Non sarà ovviamente facile, ma l'allenatore del Valmontone prova a spiegare quale possa essere la ricetta giusta per battere o comunque limitare la Scafatese:"Il calcio è diventato un gioco di movimento: i primi difensori sono gli attaccanti. Dobbiamo lavorare sull'attenzione e sulla concentrazione, affronteremo tre calciatori che hanno vinto tre campionati negli ultimi anni".

Cambiano gli anni ma non il marchio di fabbrica, Pochesci si è sempre distinto per un gioco molto offensivo che gli ha regalato grandi soddisfazioni in carriera, facendolo arrivare fino alla Serie B dove riuscì a valorizzare diversi elementi come Adriano Montalto: "Il mio marchio è sempre quello: fare un gol in più degli avversari.

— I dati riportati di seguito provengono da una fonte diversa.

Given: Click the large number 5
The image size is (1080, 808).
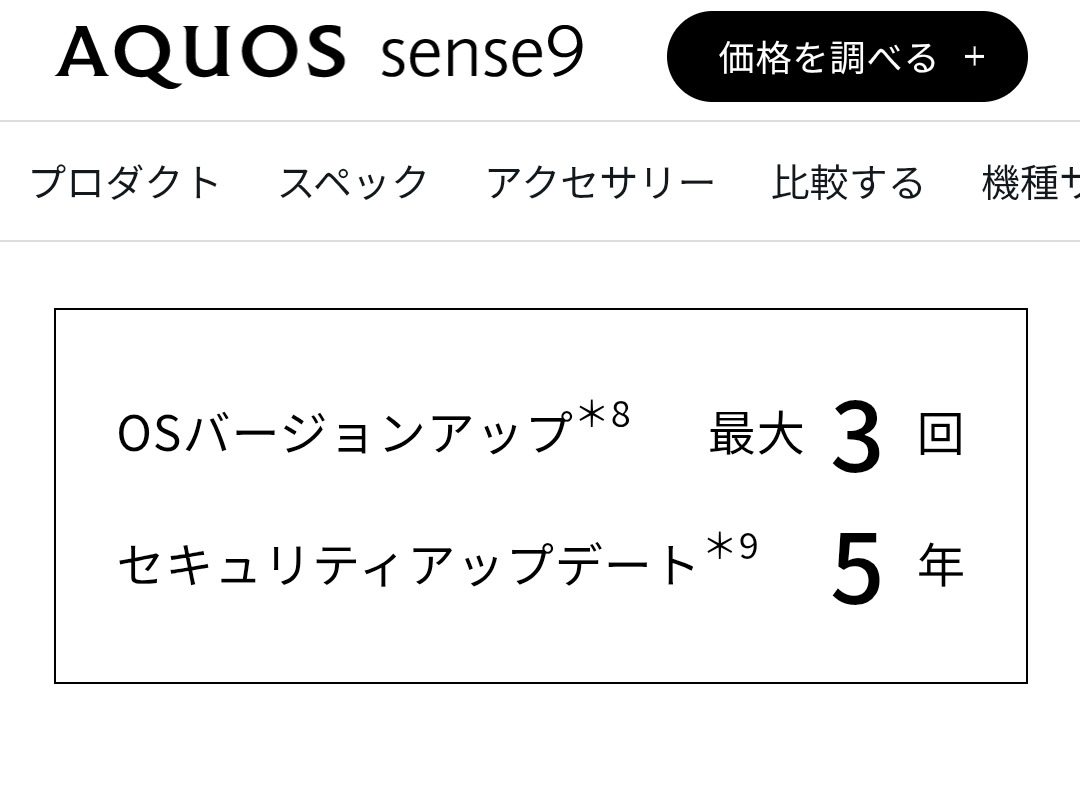Looking at the screenshot, I should (x=856, y=568).
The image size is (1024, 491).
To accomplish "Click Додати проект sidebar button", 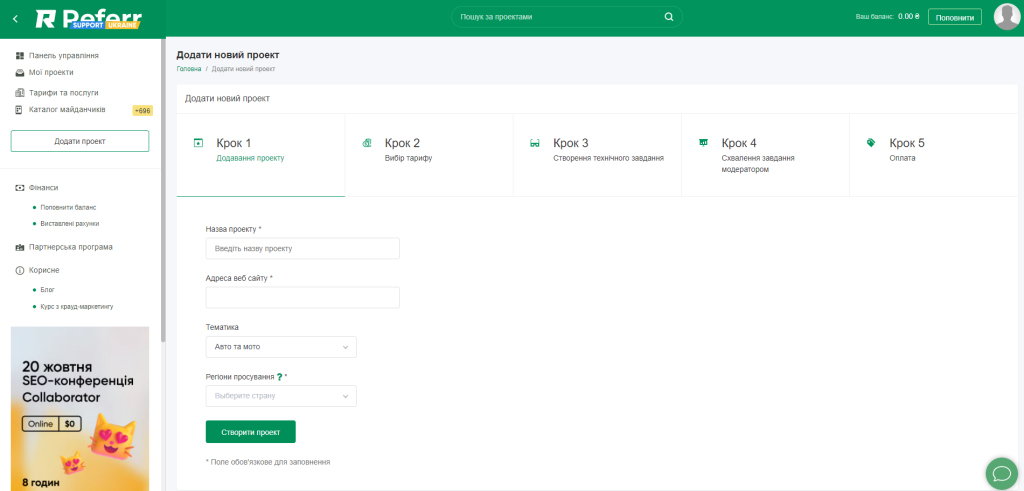I will click(80, 141).
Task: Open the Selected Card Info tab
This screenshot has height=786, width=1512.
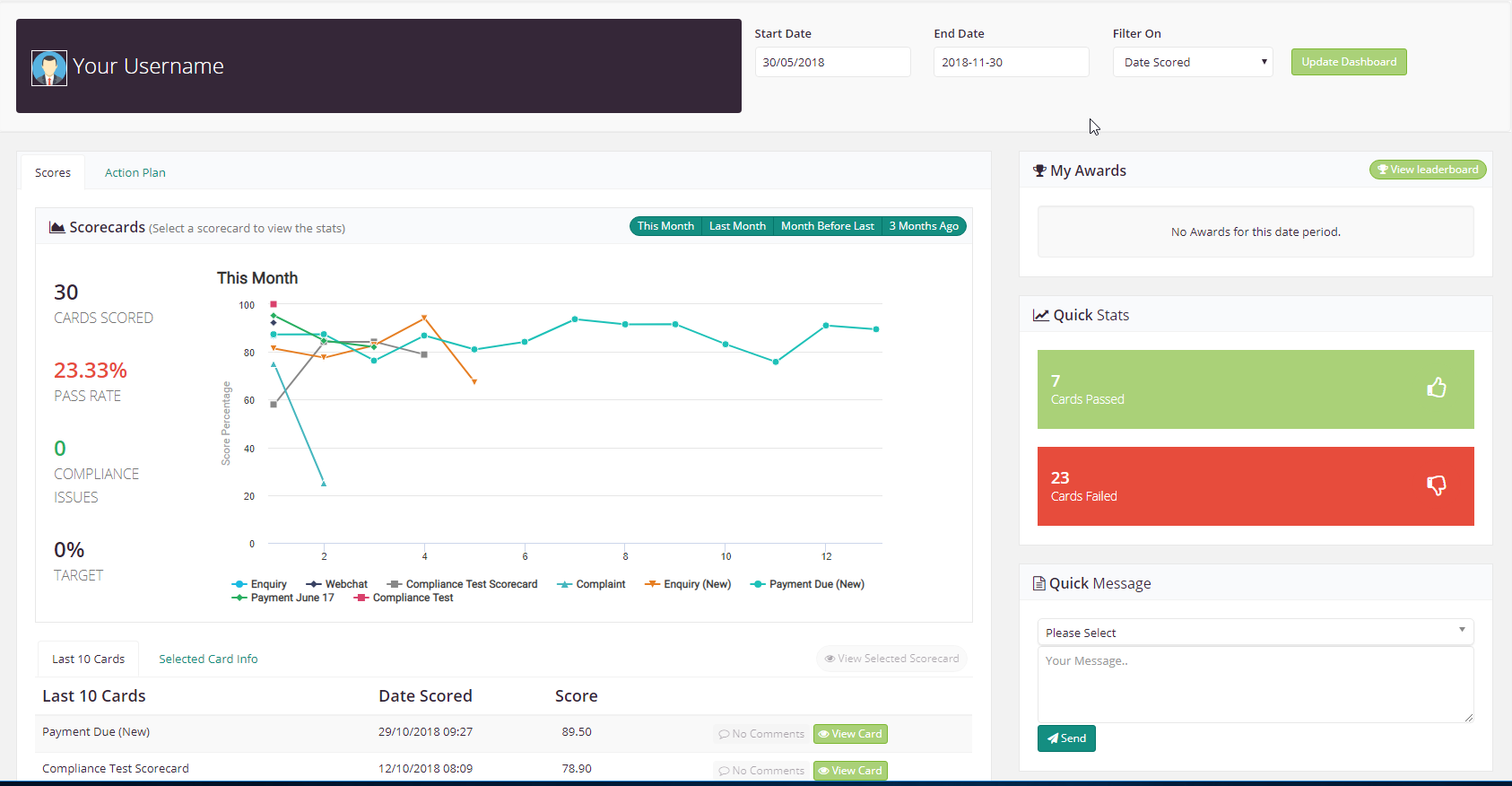Action: (x=208, y=659)
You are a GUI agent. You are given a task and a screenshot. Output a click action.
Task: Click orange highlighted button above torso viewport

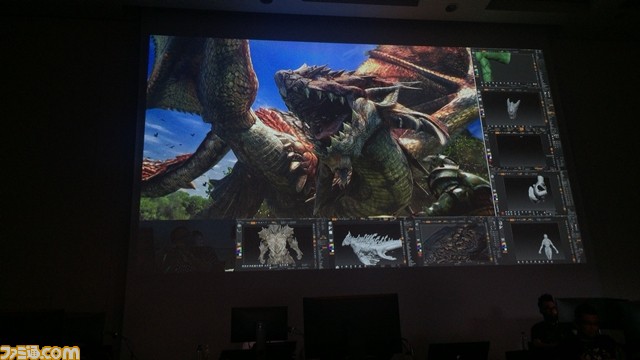[253, 223]
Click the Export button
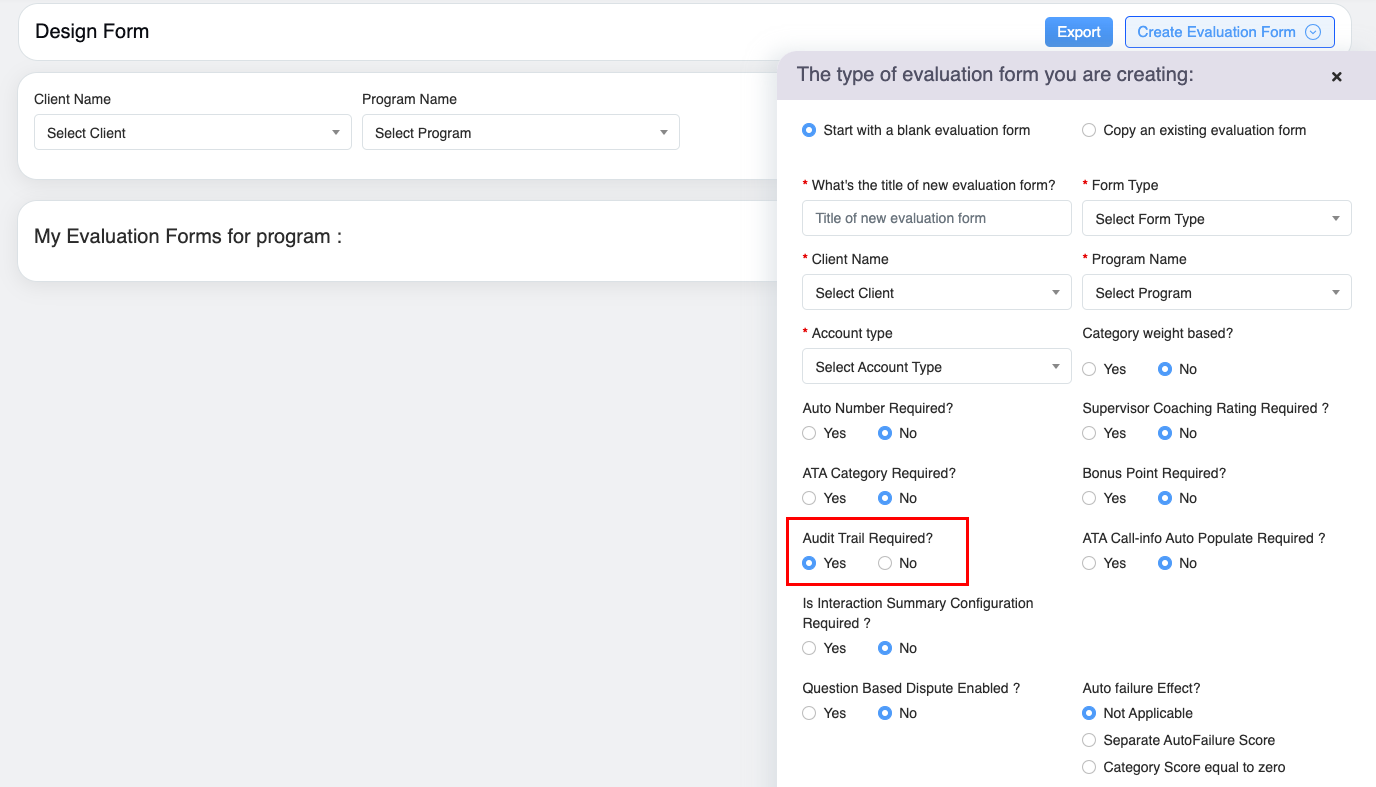Image resolution: width=1376 pixels, height=787 pixels. (1078, 32)
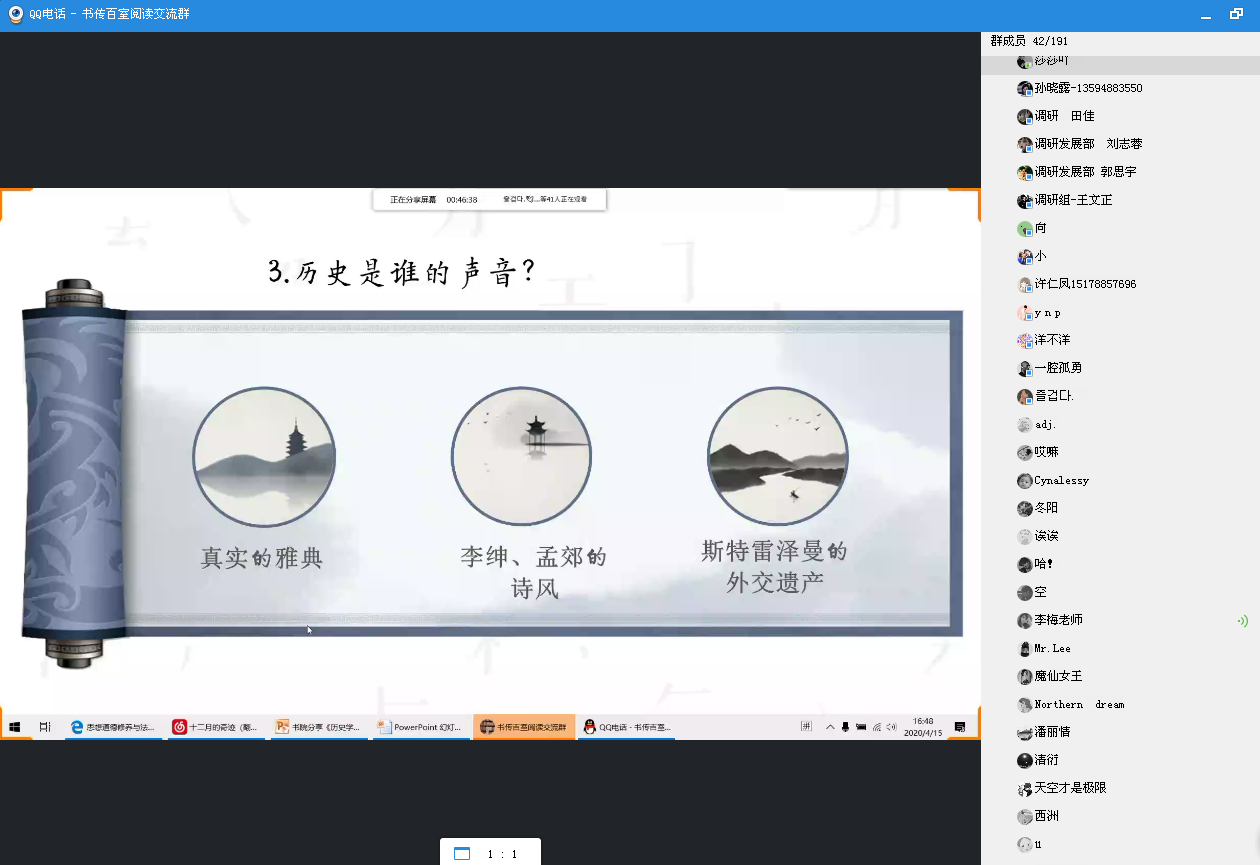The height and width of the screenshot is (865, 1260).
Task: Restore down the QQ call window
Action: tap(1236, 15)
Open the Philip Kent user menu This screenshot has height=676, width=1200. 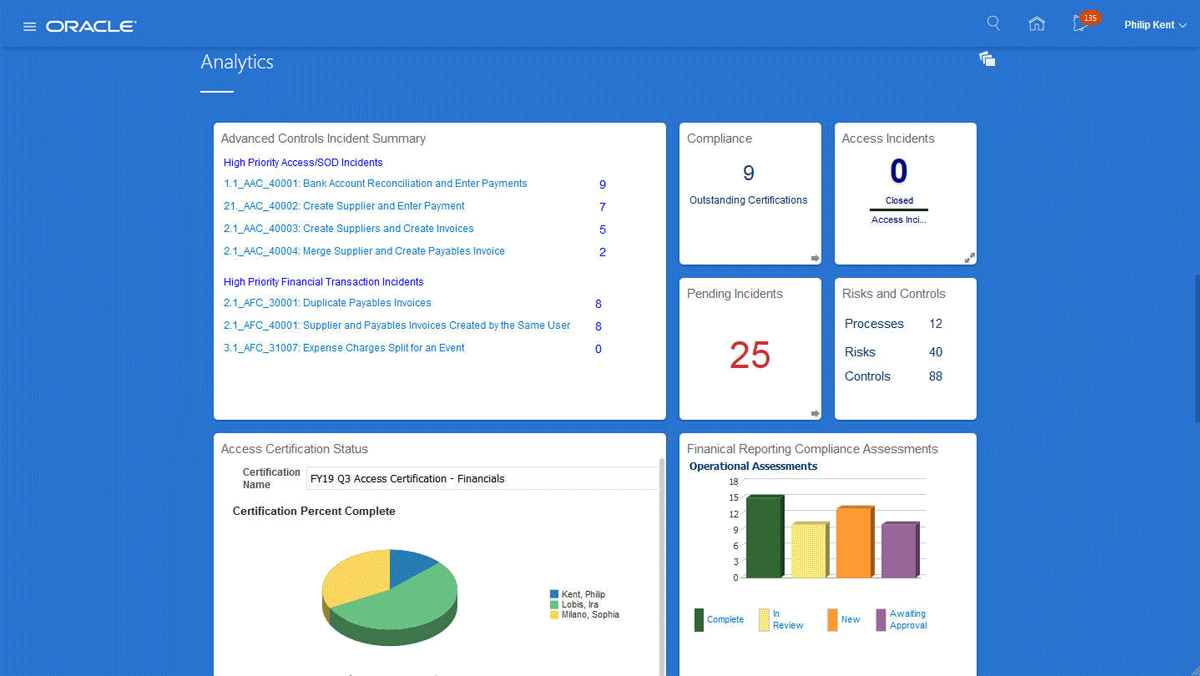[x=1155, y=25]
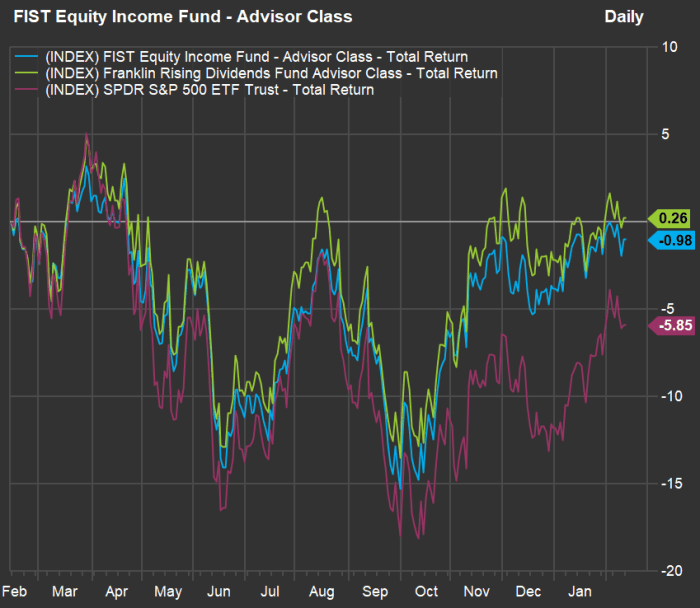Click the -15 value on the vertical axis
Image resolution: width=700 pixels, height=608 pixels.
[x=670, y=483]
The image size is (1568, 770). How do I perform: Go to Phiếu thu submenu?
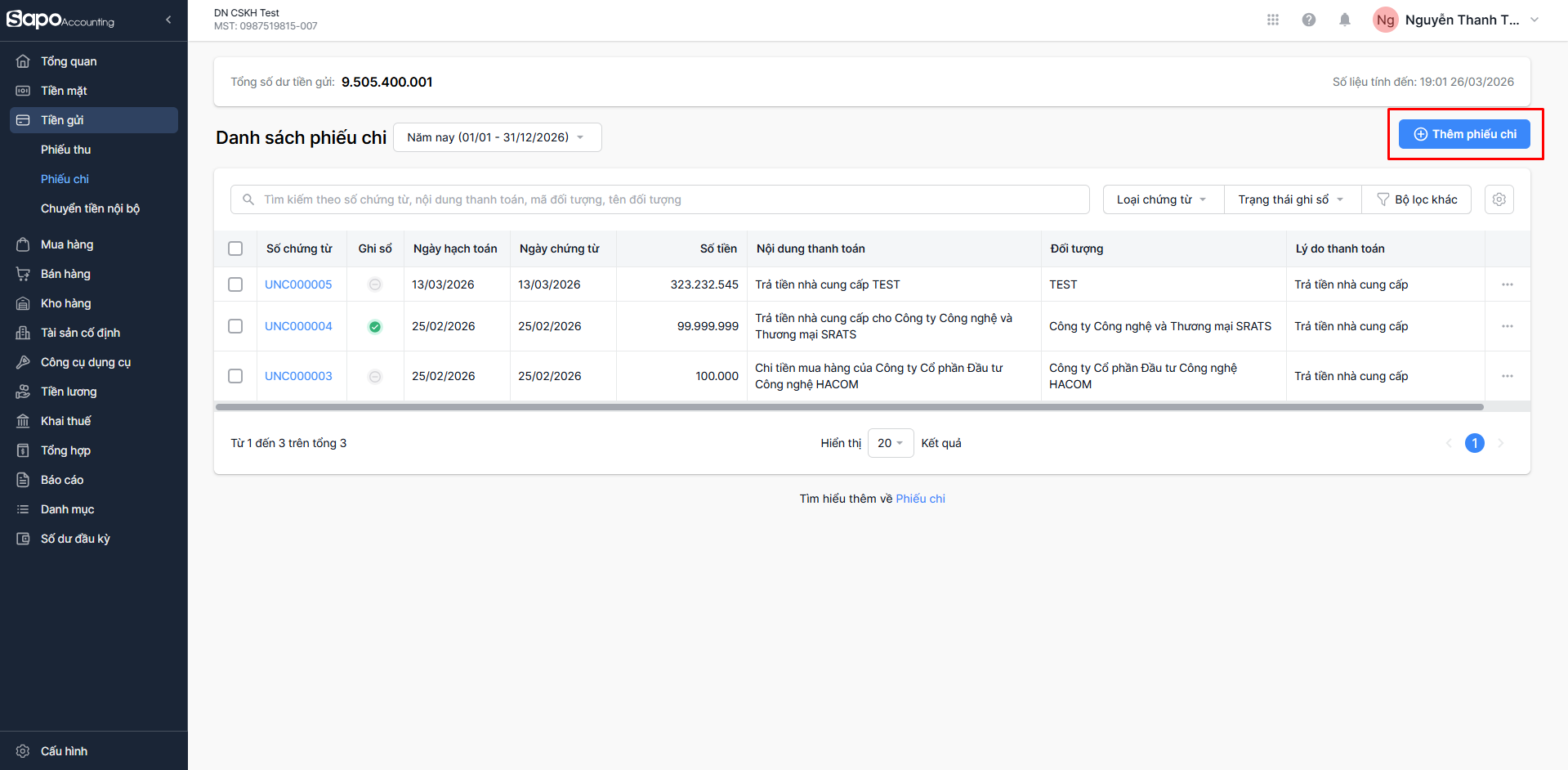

Noi dobbiamo essere bravi a migliorare e trovare quei difetti. Io vengo dal nulla e non ho paura di niente, i miei ragazzi devono ragionare in questa maniera."

Una prova insidiosa, quindi, per il club laziale che affronterà la prima della classe. Frase chiave: nessuna paura, i giallorossi sono pronti a dare tutto pur di strappare un risultato utile.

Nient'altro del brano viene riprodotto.